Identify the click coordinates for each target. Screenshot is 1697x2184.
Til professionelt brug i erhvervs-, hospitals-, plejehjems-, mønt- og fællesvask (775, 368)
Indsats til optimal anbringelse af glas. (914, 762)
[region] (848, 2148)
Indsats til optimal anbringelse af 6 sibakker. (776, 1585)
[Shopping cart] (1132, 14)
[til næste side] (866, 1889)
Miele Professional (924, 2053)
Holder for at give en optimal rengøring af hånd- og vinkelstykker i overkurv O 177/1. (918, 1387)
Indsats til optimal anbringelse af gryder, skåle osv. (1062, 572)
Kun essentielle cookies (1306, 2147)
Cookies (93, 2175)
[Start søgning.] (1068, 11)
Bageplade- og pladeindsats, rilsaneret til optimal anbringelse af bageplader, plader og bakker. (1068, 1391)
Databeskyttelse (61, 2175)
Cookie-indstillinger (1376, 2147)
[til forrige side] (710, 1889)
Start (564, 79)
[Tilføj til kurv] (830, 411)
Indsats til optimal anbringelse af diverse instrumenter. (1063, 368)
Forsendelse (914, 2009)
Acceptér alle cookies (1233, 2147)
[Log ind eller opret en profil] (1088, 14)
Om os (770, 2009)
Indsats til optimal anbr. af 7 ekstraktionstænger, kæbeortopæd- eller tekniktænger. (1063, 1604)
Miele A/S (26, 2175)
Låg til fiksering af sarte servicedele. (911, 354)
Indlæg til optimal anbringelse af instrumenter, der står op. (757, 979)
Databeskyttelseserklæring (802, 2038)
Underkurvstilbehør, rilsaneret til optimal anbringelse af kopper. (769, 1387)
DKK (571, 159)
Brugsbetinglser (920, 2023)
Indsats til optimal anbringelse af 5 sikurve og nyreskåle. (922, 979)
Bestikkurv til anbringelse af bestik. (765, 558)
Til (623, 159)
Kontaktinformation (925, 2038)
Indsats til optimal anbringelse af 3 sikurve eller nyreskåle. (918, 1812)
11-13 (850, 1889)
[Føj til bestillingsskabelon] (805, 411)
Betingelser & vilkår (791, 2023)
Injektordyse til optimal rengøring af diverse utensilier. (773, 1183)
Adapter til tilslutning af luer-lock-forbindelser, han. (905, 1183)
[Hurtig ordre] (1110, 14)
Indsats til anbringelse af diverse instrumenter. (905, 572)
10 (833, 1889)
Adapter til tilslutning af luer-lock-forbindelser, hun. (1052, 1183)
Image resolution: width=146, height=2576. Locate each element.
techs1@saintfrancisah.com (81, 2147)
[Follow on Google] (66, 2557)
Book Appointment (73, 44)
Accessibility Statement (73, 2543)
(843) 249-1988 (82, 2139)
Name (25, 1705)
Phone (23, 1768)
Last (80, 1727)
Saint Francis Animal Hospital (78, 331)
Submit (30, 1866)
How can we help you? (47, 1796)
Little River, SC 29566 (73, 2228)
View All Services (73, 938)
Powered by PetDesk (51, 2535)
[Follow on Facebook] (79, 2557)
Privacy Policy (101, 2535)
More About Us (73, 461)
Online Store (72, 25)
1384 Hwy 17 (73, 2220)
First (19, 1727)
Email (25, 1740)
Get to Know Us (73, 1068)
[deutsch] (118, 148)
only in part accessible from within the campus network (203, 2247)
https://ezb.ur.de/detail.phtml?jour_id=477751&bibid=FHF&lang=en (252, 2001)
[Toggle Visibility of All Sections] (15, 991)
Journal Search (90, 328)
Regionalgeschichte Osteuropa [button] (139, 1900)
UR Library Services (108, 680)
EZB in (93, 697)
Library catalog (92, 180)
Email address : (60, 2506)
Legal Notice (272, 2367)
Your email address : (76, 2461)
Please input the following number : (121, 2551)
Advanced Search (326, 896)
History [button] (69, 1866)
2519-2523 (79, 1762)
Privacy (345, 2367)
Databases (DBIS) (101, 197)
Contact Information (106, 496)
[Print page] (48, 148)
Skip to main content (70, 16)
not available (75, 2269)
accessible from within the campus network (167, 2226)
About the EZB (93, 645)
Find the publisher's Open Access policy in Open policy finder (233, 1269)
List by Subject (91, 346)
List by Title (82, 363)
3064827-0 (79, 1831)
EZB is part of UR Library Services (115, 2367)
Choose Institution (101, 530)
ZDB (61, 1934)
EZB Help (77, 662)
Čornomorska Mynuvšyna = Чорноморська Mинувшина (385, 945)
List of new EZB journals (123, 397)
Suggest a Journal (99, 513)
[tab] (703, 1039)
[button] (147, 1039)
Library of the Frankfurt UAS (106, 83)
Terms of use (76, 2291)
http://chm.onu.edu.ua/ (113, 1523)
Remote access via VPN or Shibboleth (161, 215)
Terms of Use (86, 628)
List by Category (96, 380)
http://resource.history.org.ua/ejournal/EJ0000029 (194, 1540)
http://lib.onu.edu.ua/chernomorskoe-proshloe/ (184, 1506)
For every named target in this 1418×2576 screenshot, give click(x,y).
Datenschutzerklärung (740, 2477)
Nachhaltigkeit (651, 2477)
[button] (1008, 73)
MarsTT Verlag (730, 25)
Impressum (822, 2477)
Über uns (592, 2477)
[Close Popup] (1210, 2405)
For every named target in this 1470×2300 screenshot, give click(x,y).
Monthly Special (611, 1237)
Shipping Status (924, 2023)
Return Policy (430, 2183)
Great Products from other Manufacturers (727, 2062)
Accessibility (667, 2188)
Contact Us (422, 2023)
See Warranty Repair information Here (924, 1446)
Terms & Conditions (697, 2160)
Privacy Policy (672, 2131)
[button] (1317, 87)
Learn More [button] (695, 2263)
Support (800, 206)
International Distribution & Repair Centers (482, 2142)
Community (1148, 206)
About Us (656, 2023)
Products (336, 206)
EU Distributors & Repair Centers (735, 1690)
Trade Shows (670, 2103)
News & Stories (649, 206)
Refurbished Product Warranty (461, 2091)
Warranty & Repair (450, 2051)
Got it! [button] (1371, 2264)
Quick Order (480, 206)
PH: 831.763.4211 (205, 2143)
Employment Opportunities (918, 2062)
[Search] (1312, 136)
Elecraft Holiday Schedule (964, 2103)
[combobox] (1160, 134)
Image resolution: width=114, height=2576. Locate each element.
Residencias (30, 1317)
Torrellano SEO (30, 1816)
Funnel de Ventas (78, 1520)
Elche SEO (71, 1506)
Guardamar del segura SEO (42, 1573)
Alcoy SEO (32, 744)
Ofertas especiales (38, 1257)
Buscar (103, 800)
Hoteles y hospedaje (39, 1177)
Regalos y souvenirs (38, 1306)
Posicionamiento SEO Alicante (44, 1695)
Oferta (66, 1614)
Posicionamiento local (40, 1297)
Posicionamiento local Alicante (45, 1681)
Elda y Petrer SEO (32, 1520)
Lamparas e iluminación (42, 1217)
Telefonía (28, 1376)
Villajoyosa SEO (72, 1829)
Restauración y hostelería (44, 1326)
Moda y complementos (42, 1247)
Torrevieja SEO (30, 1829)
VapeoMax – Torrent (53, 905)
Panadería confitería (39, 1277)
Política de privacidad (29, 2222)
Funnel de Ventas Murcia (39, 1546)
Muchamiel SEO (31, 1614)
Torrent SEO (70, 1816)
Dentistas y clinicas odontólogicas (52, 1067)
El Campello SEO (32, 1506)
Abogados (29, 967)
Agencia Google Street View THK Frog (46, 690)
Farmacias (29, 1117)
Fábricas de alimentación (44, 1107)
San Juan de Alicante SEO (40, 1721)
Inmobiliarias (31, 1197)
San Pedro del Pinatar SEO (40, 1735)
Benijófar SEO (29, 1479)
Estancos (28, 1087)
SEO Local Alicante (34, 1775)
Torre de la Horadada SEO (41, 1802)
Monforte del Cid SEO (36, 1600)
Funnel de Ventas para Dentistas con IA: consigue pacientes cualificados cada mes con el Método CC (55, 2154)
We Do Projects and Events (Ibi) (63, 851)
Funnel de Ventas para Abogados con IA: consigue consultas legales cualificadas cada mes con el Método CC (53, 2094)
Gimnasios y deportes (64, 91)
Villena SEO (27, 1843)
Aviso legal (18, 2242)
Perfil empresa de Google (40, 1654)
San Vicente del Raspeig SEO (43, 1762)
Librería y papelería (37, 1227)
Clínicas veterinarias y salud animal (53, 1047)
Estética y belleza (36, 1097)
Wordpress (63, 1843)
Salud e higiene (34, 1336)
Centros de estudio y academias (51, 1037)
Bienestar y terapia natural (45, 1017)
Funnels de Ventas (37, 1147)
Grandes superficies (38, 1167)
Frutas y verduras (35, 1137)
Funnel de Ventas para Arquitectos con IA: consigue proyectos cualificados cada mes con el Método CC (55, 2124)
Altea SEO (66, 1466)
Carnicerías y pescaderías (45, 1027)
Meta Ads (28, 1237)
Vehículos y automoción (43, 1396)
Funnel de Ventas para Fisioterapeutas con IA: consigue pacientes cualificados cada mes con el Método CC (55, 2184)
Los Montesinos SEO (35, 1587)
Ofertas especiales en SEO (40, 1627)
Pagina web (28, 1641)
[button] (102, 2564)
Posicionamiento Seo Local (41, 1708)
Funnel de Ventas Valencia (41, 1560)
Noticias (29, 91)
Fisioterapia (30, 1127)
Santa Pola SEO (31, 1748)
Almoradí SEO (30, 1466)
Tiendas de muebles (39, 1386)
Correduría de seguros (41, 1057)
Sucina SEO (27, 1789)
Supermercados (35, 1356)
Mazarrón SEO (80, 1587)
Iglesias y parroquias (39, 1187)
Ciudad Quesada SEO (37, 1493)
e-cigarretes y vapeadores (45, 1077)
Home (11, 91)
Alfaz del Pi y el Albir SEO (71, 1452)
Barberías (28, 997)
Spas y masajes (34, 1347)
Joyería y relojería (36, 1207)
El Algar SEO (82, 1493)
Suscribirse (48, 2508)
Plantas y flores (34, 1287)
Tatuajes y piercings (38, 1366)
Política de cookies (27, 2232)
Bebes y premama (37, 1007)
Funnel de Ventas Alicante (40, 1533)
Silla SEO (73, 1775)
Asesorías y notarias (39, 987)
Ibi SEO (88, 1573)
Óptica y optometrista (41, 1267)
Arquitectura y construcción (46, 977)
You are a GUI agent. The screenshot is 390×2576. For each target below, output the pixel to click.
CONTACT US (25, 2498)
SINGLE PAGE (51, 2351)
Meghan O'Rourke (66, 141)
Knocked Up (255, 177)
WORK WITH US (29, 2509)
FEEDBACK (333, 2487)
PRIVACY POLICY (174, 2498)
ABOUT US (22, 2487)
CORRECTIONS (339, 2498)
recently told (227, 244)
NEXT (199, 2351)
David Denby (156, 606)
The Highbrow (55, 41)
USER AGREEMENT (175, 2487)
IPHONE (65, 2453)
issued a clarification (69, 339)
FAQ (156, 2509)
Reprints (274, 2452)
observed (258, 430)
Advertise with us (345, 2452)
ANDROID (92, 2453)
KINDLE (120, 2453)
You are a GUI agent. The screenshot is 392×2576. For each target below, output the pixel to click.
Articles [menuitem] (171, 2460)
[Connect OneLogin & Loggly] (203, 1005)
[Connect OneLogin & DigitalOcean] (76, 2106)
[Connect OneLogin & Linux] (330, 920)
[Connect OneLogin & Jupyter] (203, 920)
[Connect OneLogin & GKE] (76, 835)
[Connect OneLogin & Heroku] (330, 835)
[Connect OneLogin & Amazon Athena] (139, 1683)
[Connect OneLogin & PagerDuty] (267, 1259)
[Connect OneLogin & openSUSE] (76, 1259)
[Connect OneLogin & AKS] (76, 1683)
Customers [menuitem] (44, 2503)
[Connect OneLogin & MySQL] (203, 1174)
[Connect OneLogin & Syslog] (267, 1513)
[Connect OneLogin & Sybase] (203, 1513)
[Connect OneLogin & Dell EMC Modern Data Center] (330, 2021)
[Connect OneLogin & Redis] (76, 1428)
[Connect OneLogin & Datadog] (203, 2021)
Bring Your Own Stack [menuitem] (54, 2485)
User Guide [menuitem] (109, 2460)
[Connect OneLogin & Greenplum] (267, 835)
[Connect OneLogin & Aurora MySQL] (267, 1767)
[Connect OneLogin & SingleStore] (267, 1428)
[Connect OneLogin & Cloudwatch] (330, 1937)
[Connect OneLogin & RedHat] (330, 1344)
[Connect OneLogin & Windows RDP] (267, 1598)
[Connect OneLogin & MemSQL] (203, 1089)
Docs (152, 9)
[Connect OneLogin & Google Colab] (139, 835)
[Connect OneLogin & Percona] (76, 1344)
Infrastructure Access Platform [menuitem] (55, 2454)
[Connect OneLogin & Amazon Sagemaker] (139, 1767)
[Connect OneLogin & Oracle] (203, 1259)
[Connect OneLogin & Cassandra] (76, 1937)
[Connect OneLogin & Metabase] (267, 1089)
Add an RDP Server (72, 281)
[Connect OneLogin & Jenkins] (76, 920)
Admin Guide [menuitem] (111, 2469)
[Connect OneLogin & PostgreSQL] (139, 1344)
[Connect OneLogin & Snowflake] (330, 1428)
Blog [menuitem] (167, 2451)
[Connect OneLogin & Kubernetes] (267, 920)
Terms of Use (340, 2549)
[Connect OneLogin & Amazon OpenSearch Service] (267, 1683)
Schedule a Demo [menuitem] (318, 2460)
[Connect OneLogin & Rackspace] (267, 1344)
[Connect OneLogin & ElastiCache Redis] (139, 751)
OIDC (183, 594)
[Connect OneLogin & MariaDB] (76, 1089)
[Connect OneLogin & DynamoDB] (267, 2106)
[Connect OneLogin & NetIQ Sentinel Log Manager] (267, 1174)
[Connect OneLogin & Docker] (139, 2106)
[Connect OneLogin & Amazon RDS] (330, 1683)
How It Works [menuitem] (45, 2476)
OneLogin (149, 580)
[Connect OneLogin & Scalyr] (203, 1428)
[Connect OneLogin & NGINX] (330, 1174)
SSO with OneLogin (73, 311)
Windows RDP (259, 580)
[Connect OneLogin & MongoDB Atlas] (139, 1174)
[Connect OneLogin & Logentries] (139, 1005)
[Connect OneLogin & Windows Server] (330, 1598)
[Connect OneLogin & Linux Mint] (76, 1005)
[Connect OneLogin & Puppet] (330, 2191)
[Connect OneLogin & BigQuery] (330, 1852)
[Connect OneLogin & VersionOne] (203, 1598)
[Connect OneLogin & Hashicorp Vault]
◇ ◇ ◇ ◇
▶ **Your instructions**: Going down the listing above, begin printing at the line with "Support (800, 206)" and finish with the line with "Gimnasios y deportes (64, 91)", exactly as they appear.

▶ **Output of the task**:
Support (800, 206)
International Distribution & Repair Centers (482, 2142)
Community (1148, 206)
About Us (656, 2023)
Products (336, 206)
EU Distributors & Repair Centers (735, 1690)
Trade Shows (670, 2103)
News & Stories (649, 206)
Refurbished Product Warranty (461, 2091)
Warranty & Repair (450, 2051)
Got it! [button] (1371, 2264)
Quick Order (480, 206)
PH: 831.763.4211 (205, 2143)
Employment Opportunities (918, 2062)
[Search] (1312, 136)
Elecraft Holiday Schedule (964, 2103)
[combobox] (1160, 134)
Image resolution: width=114, height=2576. Locate each element.
Residencias (30, 1317)
Torrellano SEO (30, 1816)
Funnel de Ventas (78, 1520)
Elche SEO (71, 1506)
Guardamar del segura SEO (42, 1573)
Alcoy SEO (32, 744)
Ofertas especiales (38, 1257)
Buscar (103, 800)
Hoteles y hospedaje (39, 1177)
Regalos y souvenirs (38, 1306)
Posicionamiento SEO Alicante (44, 1695)
Oferta (66, 1614)
Posicionamiento local (40, 1297)
Posicionamiento local Alicante (45, 1681)
Elda y Petrer SEO (32, 1520)
Lamparas e iluminación (42, 1217)
Telefonía (28, 1376)
Villajoyosa SEO (72, 1829)
Restauración y hostelería (44, 1326)
Moda y complementos (42, 1247)
Torrevieja SEO (30, 1829)
VapeoMax – Torrent (53, 905)
Panadería confitería (39, 1277)
Política de privacidad (29, 2222)
Funnel de Ventas Murcia (39, 1546)
Muchamiel SEO (31, 1614)
Torrent SEO (70, 1816)
Dentistas y clinicas odontólogicas (52, 1067)
El Campello SEO (32, 1506)
Abogados (29, 967)
Agencia Google Street View THK Frog (46, 690)
Farmacias (29, 1117)
Fábricas de alimentación (44, 1107)
San Juan de Alicante SEO (40, 1721)
Inmobiliarias (31, 1197)
San Pedro del Pinatar SEO (40, 1735)
Benijófar SEO (29, 1479)
Estancos (28, 1087)
SEO Local Alicante (34, 1775)
Torre de la Horadada SEO (41, 1802)
Monforte del Cid SEO (36, 1600)
Funnel de Ventas para Dentistas con IA: consigue pacientes cualificados cada mes con el Método CC (55, 2154)
We Do Projects and Events (Ibi) (63, 851)
Funnel de Ventas para Abogados con IA: consigue consultas legales cualificadas cada mes con el Método CC (53, 2094)
Gimnasios y deportes (64, 91)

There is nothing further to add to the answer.